* AIM *
Rewrite the entries starting with the line with "Купить (570, 1341)" and going on through the line with "IMF向葡提供260亿欧元贷款 6月底定总裁候选人 (160, 746)", putting "Image" in place of "Screenshot" and leaving everything else the same. Omit the pictures from your answer.

* RAW RECORDS *
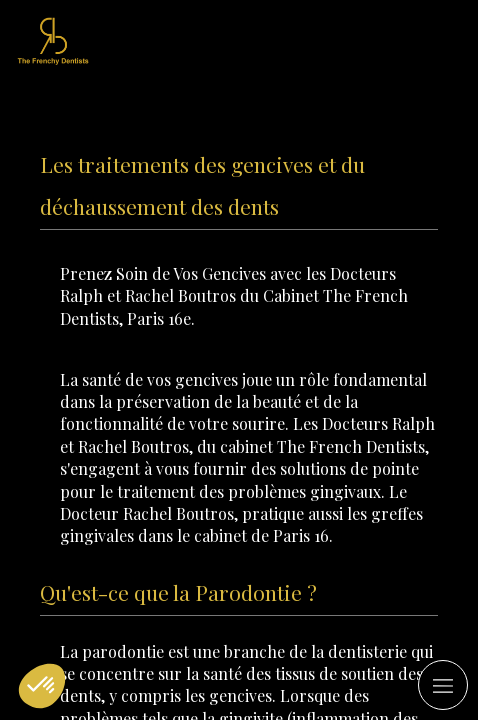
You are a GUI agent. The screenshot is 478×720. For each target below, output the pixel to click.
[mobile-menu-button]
* * *
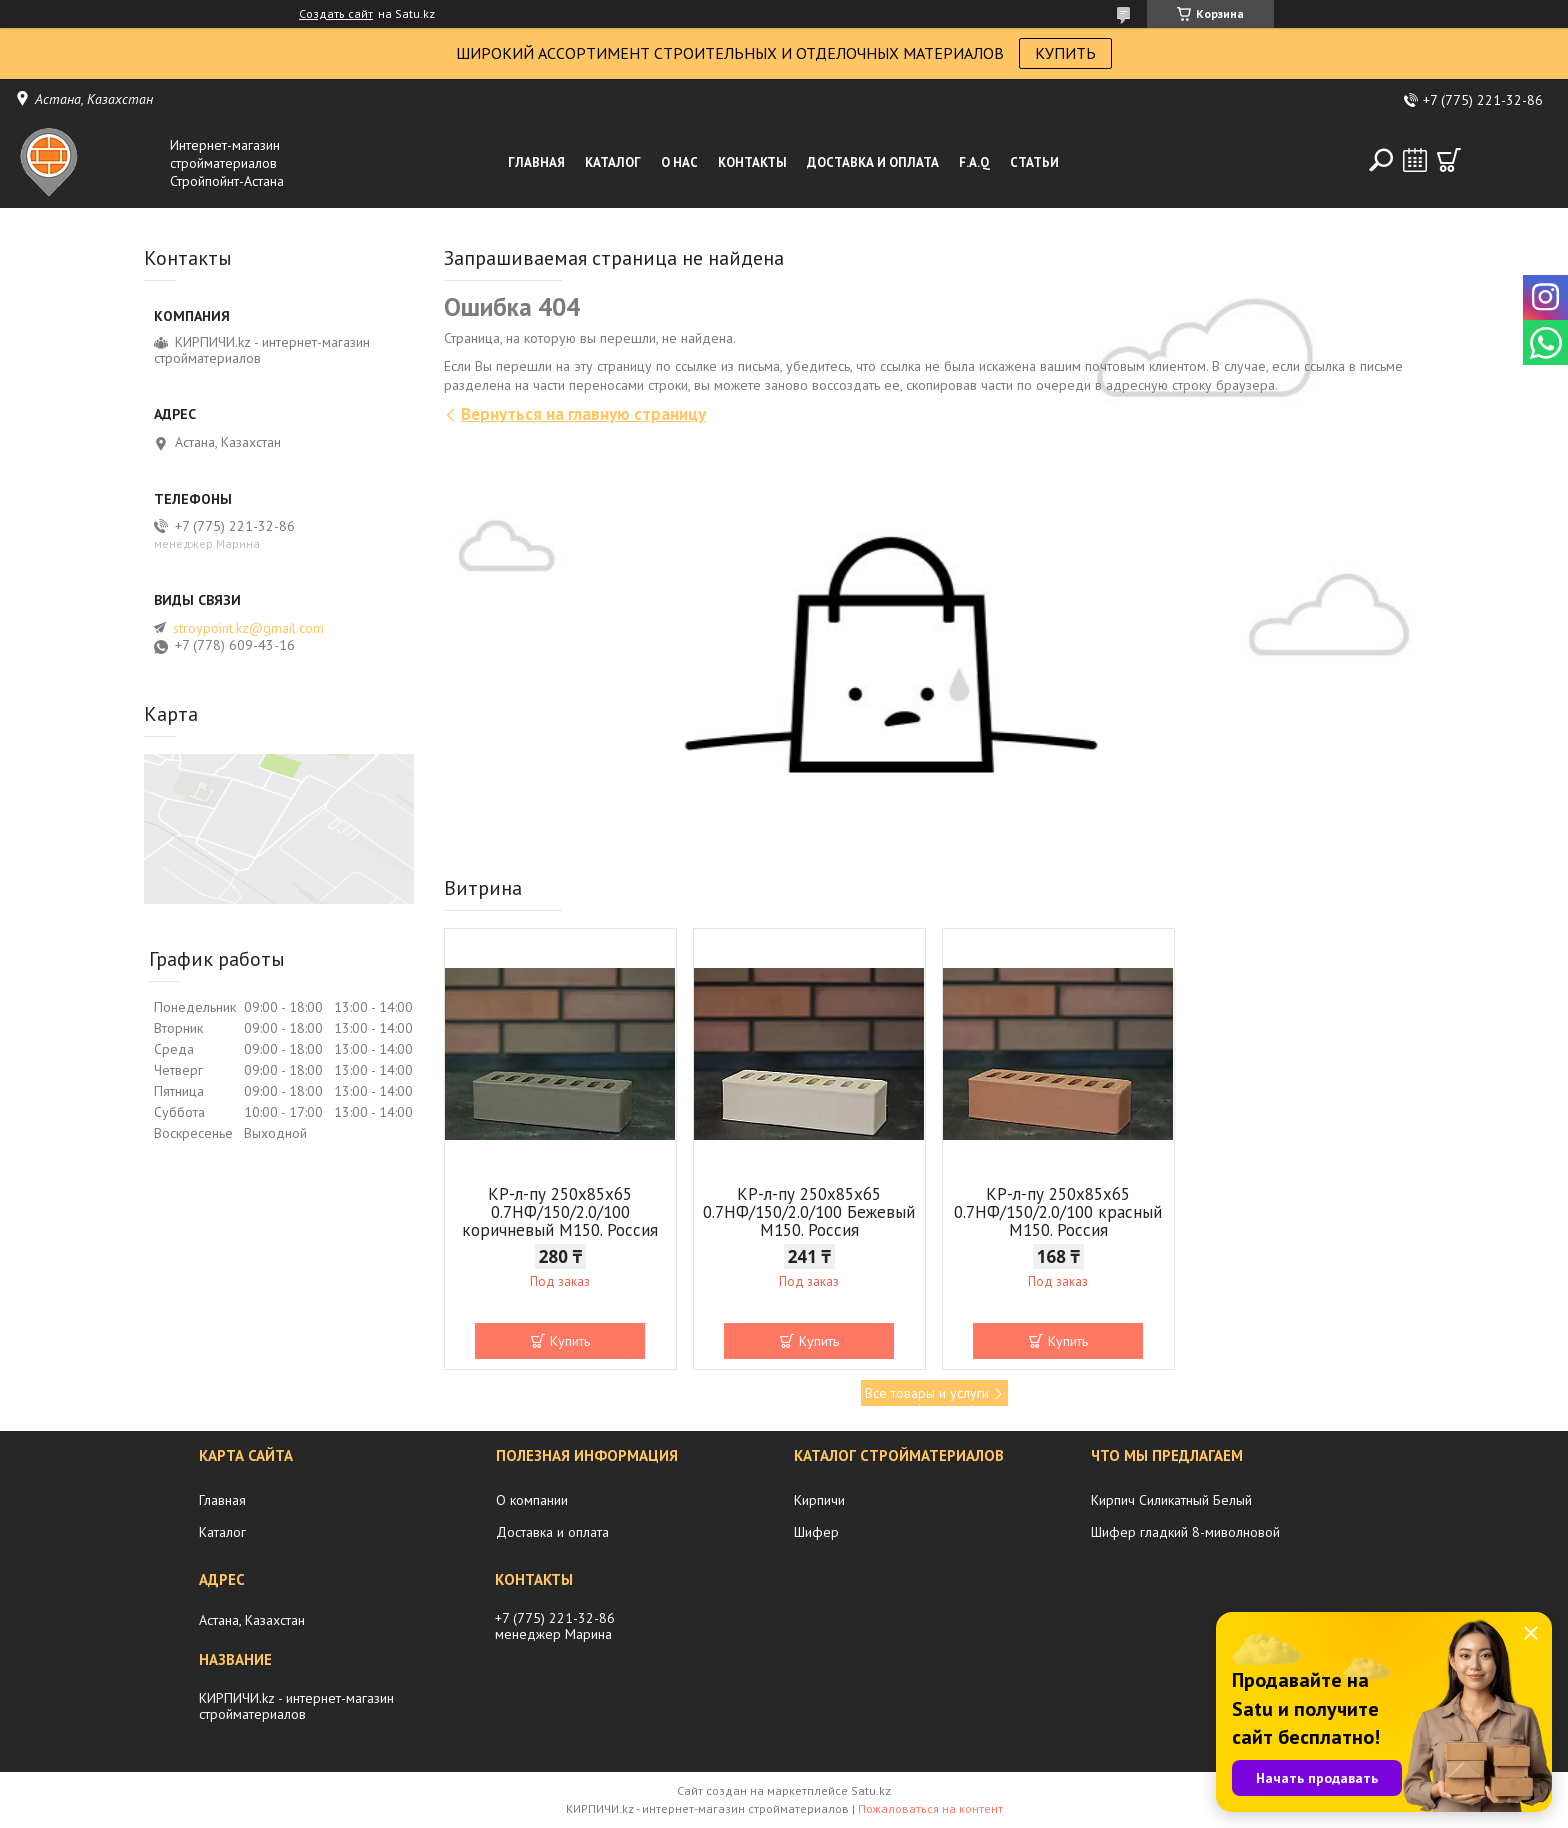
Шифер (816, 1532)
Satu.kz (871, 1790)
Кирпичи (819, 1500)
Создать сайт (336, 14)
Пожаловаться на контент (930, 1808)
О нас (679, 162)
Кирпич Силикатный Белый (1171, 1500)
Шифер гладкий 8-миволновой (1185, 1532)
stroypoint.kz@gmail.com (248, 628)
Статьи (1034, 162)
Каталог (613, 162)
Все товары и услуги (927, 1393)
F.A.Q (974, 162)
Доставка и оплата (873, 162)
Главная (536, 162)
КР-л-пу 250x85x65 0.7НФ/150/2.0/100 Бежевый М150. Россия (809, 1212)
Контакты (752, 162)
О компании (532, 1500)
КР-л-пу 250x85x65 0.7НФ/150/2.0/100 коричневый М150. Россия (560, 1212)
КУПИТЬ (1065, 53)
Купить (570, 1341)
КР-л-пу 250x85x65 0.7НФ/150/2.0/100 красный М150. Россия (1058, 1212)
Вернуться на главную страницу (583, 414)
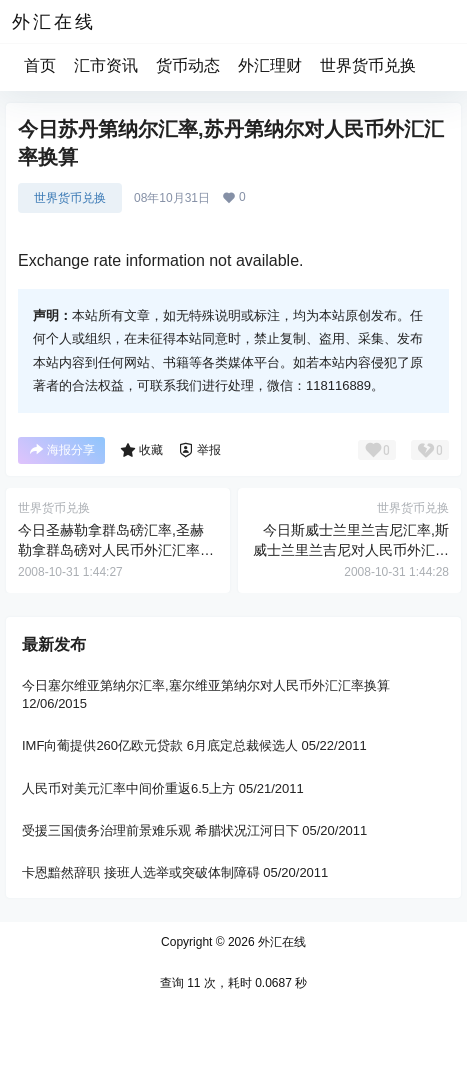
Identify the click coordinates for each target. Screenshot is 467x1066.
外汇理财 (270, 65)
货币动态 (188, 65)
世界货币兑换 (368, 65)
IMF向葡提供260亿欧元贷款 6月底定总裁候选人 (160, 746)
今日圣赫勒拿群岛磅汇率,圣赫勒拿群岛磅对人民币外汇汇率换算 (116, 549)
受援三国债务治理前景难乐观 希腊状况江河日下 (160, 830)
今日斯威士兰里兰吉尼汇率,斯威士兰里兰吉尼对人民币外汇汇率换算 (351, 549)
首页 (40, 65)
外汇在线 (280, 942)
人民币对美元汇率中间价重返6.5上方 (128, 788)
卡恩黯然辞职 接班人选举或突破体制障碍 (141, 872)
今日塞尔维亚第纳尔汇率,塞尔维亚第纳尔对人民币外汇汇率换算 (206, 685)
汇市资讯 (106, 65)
--
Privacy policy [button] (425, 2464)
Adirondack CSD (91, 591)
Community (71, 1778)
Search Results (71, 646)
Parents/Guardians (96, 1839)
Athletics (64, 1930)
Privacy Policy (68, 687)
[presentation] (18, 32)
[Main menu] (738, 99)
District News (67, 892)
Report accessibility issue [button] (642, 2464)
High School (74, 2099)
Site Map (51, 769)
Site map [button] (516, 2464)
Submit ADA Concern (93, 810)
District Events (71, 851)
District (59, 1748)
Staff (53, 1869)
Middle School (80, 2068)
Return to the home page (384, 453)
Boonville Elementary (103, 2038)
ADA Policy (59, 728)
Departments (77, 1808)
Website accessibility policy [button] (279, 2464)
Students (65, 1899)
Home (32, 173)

* SOLVED EXERCISE *
Купить (570, 1341)
КР-л-пу 250x85x65 0.7НФ/150/2.0/100 красный М150. Россия (1058, 1212)
Вернуться на главную страницу (583, 414)
Identify the click coordinates for each target. Image is 467x1066.
外汇理财 (270, 65)
货币动态 (188, 65)
世界货币兑换 (368, 65)
IMF向葡提供260亿欧元贷款 6月底定总裁候选人 (160, 746)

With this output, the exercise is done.